Alt text for basic image

Diagram of the command portion of a DICOM message.

Alt text for basic image

Diagram of the dataset portion of a DICOM message.

How does the DICOM transaction happen?

  1. AE of SCU - Client uses DIMSE to negotiate a SOP Class with the AE of SCP - Server using it's DIMSE. There are DIMSE protocols defining the procedures and encoding rules to construct messages.
  2. Message transactions between the two devices using DICOM begin with an Association establishment. Both devices negotiate the information structures that will be exchanged, the services that will be invoked, byte order and data compression method.
  3. DICOM ULP consists of seven Protocol Data Units (PDUs). Each PDU has a maximum length. PDUs are the message formats exchanged between peer entities within a layer, based on the request and the response DICOM messages.

What Is Next for DICOM?

DICOM is very complex protocol with a lot of documents written by NEMA defining the DICOM standard. ExtraHop has recently added support for DICOM in version 5.2.2 which opens up many different possibilities.

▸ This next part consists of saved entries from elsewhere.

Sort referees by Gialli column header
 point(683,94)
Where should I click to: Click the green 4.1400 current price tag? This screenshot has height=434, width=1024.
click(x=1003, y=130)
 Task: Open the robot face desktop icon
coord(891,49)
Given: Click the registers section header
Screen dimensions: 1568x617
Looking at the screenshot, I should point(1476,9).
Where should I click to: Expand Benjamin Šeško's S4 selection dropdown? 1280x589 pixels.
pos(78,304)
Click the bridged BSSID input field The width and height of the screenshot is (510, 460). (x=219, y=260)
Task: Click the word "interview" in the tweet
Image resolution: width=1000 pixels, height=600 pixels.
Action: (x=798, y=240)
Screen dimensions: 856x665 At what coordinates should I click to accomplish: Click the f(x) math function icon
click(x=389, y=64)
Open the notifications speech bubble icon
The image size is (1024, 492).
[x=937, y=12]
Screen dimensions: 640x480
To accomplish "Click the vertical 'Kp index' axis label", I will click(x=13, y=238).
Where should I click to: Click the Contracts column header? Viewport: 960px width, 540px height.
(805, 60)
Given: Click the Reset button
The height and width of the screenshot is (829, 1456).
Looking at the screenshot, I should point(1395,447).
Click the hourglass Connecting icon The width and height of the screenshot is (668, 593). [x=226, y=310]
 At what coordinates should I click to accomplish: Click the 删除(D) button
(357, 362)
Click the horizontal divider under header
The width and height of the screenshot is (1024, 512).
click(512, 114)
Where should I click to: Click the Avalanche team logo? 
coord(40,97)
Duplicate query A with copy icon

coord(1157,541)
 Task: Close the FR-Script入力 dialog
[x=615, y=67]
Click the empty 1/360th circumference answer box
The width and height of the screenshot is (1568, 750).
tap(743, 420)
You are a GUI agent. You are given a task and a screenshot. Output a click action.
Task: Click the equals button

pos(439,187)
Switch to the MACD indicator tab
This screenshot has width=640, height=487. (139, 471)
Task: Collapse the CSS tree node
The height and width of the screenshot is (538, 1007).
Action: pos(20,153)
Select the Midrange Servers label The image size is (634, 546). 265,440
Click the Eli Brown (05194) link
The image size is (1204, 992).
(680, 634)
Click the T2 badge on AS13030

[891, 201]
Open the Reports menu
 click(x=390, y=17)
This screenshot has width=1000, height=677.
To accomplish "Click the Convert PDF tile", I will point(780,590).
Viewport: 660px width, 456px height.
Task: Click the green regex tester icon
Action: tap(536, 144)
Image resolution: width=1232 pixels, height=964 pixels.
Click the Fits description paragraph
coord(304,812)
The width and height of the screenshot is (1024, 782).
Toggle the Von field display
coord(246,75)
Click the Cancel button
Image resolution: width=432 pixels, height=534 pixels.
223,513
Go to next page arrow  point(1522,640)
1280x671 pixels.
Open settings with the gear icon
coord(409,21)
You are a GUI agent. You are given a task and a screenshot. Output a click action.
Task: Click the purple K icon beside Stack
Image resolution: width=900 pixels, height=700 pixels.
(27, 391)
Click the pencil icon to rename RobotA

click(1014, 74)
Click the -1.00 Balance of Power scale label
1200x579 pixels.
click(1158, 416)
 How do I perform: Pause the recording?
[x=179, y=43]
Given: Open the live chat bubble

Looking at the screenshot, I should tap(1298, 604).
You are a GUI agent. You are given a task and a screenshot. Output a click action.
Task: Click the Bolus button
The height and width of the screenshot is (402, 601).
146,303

I am very excited about it since DICOM provides us one more piece of the complex healthcare workflows giving deep insight into healthcare data and network issues.

Currently we are in an exploratory mode to figure out even more meaningful insights we can get from DICOM data using ExtraHop. The possibilities are endless, especially since we can correlate DICOM data with HL7 data and network protocols for a complete picture of this crucial, profitable part of the healthcare technology environment.